3. Over the last 30 years, the Republican-Right economic theory that economic prosperity and employment automatically "trickle-down from the wealthy" has been proven again and again to be fallacious. Tax cuts for the wealthy create huge investment money pools -- but not jobs.
4. Republicans are seeking to extend the tax cuts for the wealthy by falsely stating that increases in taxes for the upper 2% of income earners would hurt demand and prolong the economic downturn. Experience and history prove otherwise. The large majority of buying is done by the remaining 98% of the population. The top 2% invest much of their income, rather than spend it on consumer goods. Besides, compared to the rest of us, there are not that many of them.
Implications for the larger economy
Tax cuts at the highest marginal income brackets simply serve to concentrate wealth and political power in the hands of the economic elite. This power of the economic elite then pushes government policy in directions that dramatically cut the percentage of the nation's wealth and income that goes to the large majority of Americans. And this has been happening for at least the last 30 years. Hence the decimation of America's middle class.
The ever reduced incomes and wealth holdings of the middle class cuts into the ability of most Americans to buy goods and services. As a result, the economy falters because most customers do not have enough disposable income to keep the flow of goods and services at a level that is sufficient to generate the number of jobs and the kind of incomes that a vibrant economy and a healthy middle class requires.
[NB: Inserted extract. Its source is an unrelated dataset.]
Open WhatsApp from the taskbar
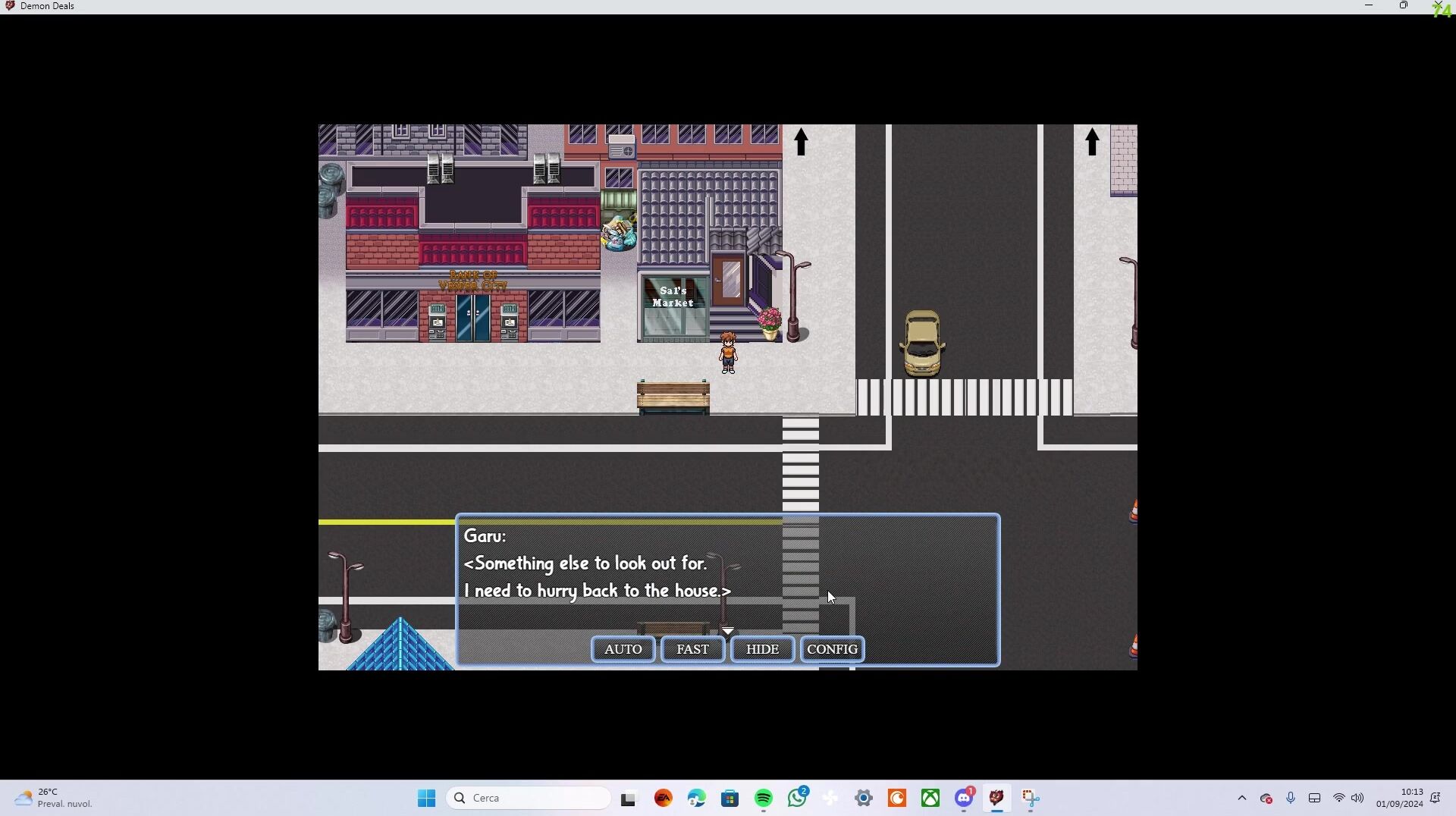Screen dimensions: 1456x816 [796, 798]
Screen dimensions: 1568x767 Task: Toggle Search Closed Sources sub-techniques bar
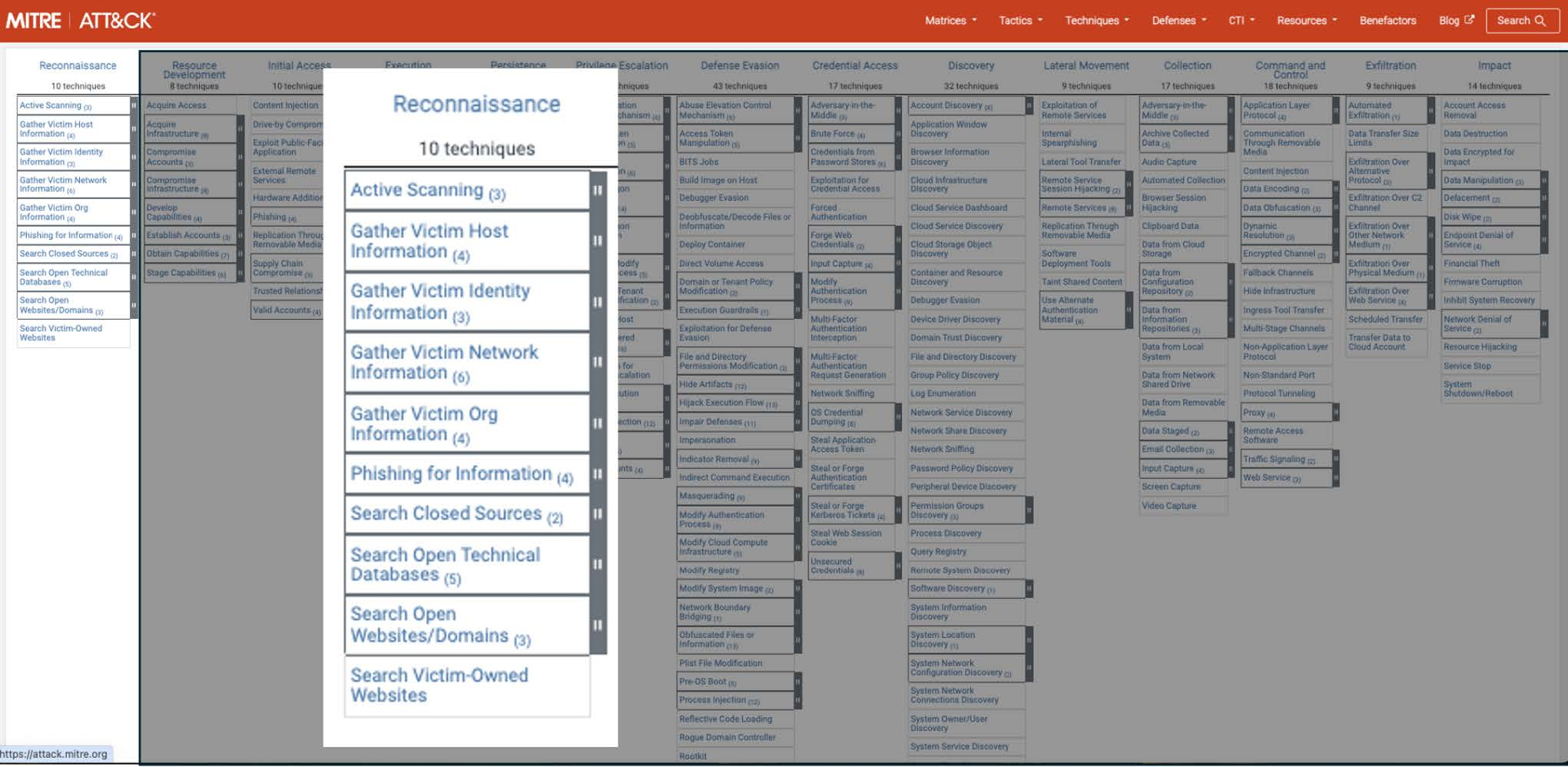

That part of the national income that previously (prior to 1975) would have ended up in the hands of America's great middle class, as disposable income, has for more than 30 years been increasingly diverted into the pockets of our economic elite who, because they already had more money than they could possibly spend on goods and services, have used most of this recent "windfall money" to invest in things that turned out to be "bubbles." As a result, sound business enterprises lacked the numbers of middle class customers they had always depended upon. As a result, many such businesses faltered and had to start laying off employees and/or moving their factories or other operations to low-wage countries.